TO DO:
The listing below is to be reproduced in full, exactly as given.

ENTRIES SUPPLIED:
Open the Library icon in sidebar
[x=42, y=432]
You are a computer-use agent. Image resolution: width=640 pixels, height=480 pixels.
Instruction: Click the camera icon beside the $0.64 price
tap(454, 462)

RESULT OF THE EXERCISE:
Open the Library icon in sidebar
[x=42, y=432]
You are a computer-use agent. Image resolution: width=640 pixels, height=480 pixels.
Instruction: Click the camera icon beside the $0.64 price
tap(454, 462)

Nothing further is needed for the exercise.